Researchers from MIT and other institutions have proposed a solution to the challenge of AI systems losing the context of conversation in extended dialogues. Large language models such as ChatGPT, which enable the functioning of chatbots, often struggle to retain information from long conversations, resulting in rapid performance deterioration.
The team has developed a method called StreamingLLM, which involves adjusting the key-value cache or conversation memory to ensure the first few data points remain stored even in extensive conversations. This modification allows the chatbot to continue the conversation without system crashes or slow-downs, even when a conversation extends to over 4 million words. The method has shown to be over 22 times faster than the currently used recomputing method, demonstrating its potential for applications in copywriting, editing, and generating code.
Large language models encode data into representations called tokens, which are stored in a key-value cache memory. An attention map is generated based on these tokens which is crucial in producing human-like conversational content. But in extended dialogues, the cache memory may get overwhelmed, leading to slow computation and resulting in the model’s performance drop.
To solve this, a “sliding cache” system is used that pushes out the oldest tokens to make room for the new ones. However, pushing out of the first token often results in a severe drop in the model’s performance. The researchers found that by retaining the first token in the sliding cache, the model can maintain its performance even when the cache size is overshot. This token is known as an “attention sink”, which is necessary to maintain the system’s proactive attention allocation.

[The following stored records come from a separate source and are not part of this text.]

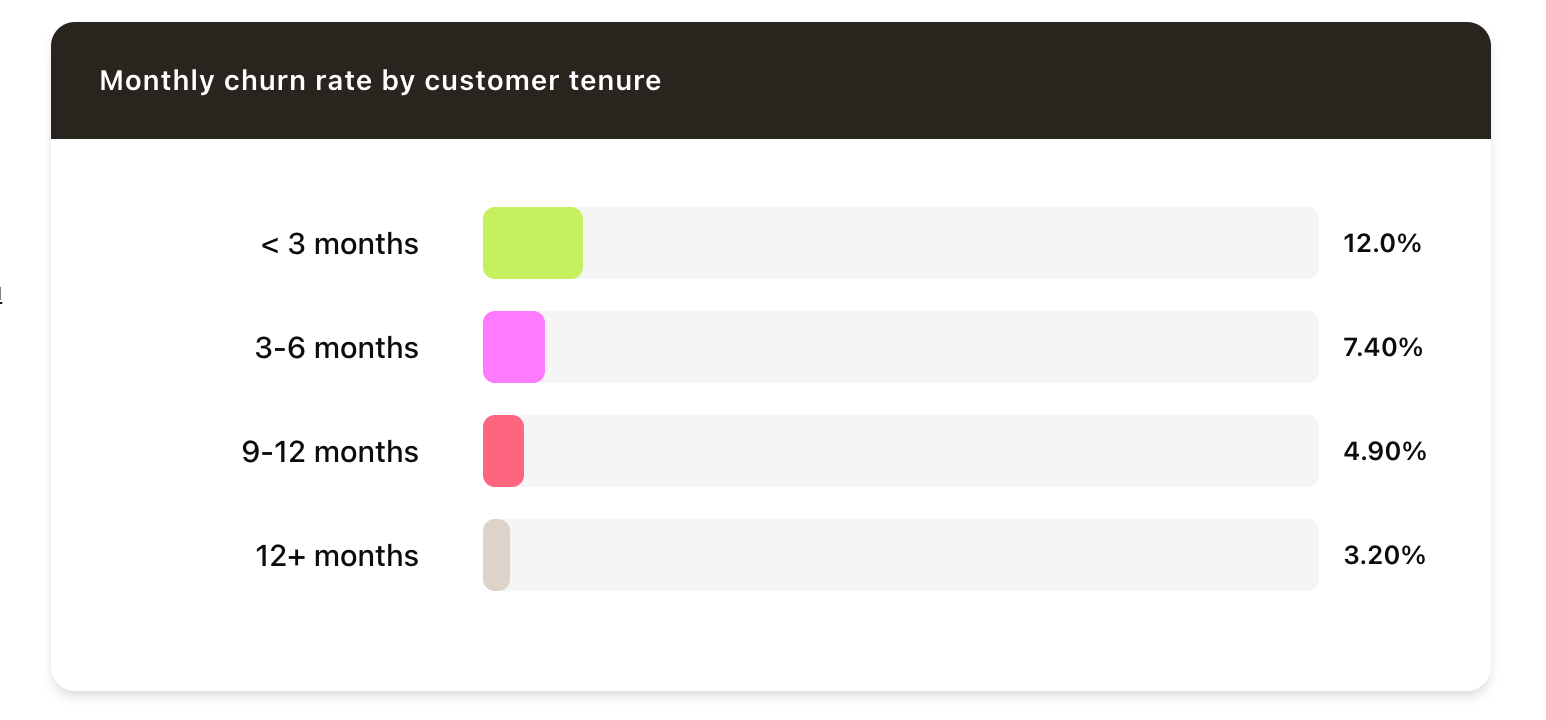This screenshot has width=1546, height=720.
Task: Select the "< 3 months" row label
Action: click(340, 244)
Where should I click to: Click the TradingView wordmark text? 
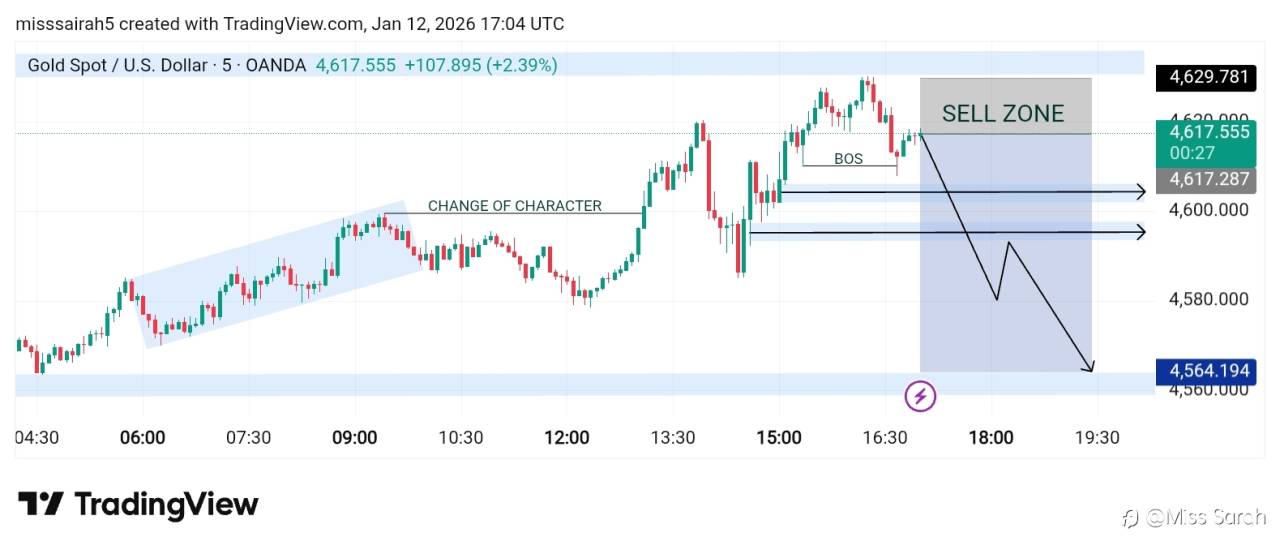coord(166,504)
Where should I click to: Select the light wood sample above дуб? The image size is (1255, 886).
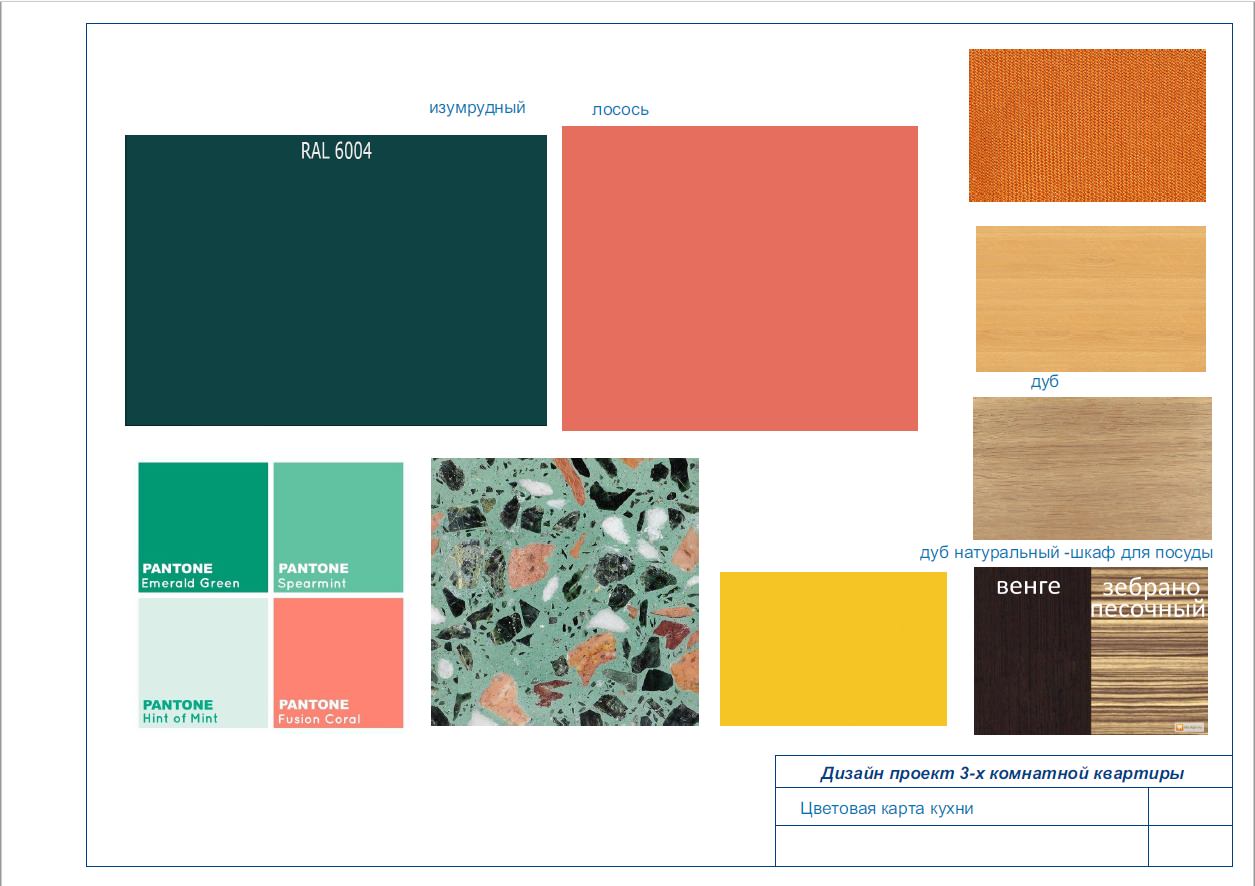pyautogui.click(x=1090, y=298)
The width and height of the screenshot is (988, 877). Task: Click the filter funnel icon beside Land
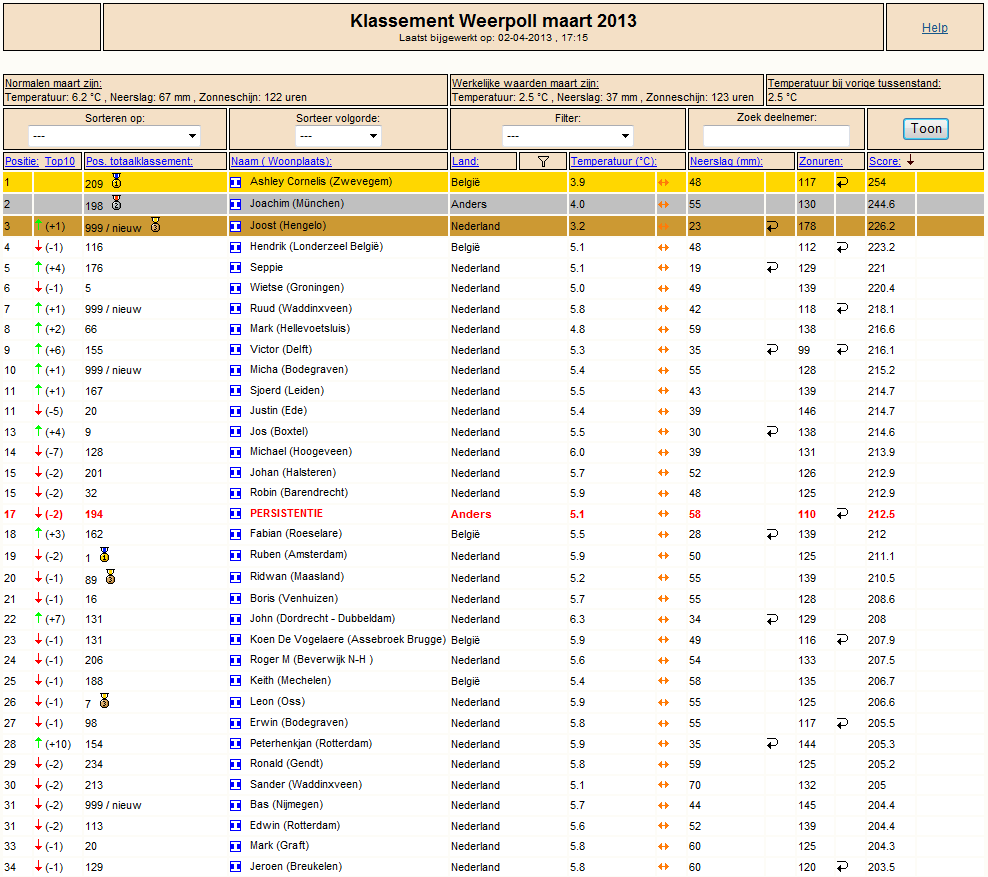[543, 161]
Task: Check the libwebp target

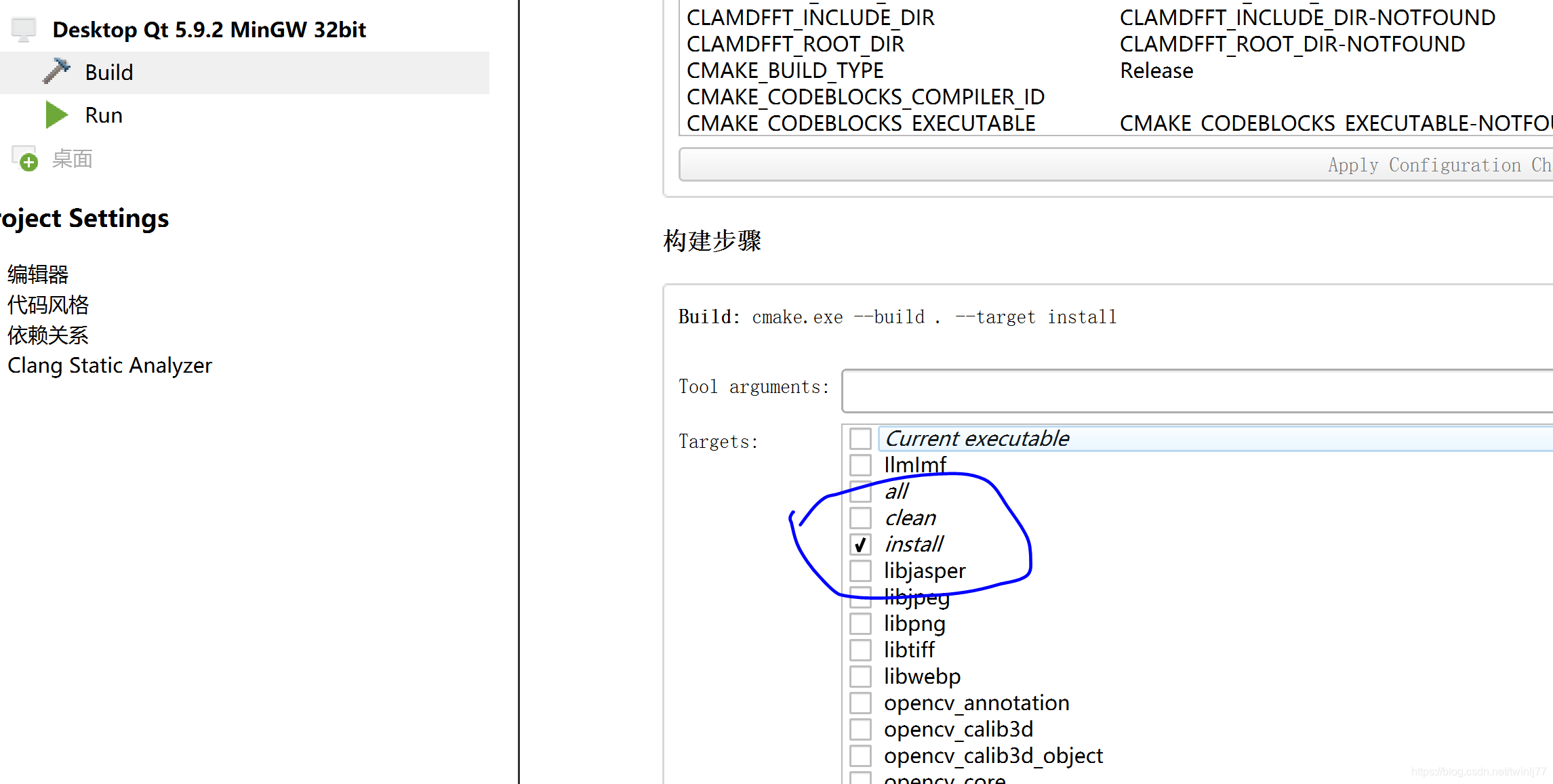Action: tap(860, 676)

A modification proposed by the team for StreamingLLM indicated that having four attention sink tokens at the start leads to the optimum performance. The team also maintained the positional encoding of each token in the cache, with the identification number of the tokens remaining the same even when they move positions in the cache.
Evaluations showed that when the cache contains 256 tokens, the recomputation method took 63 milliseconds to decode a new token, while StreamingLLM accomplished the same task in half the time. The time difference grew exponentially with the increase in cache size.
According to external AI experts, the innovative approach used in StreamingLLM ensures stable memory usage and performance, enabling applications in larger, ongoing conversations, thereby transforming AI-driven generation applications.
Looking to the future, the researchers are exploring methods to retrieve tokens that have been evicted or enable the model to memorize previous conversations, as the current model cannot recall words not stored in the cache memory. This could potentially overcome the limitation of the model’s inability to recollect past dialogues.
The StreamingLLM method has already been incorporated into NVIDIA’s large language model optimization library, TensorRT-LLM. Overall, StreamingLLM has the potential to revolutionize the operation of AI chatbots and their application across a broad array of tasks. The research is funded partly by the MIT-IBM Watson AI Lab, the MIT Science Hub, and the U.S. National Science Foundation.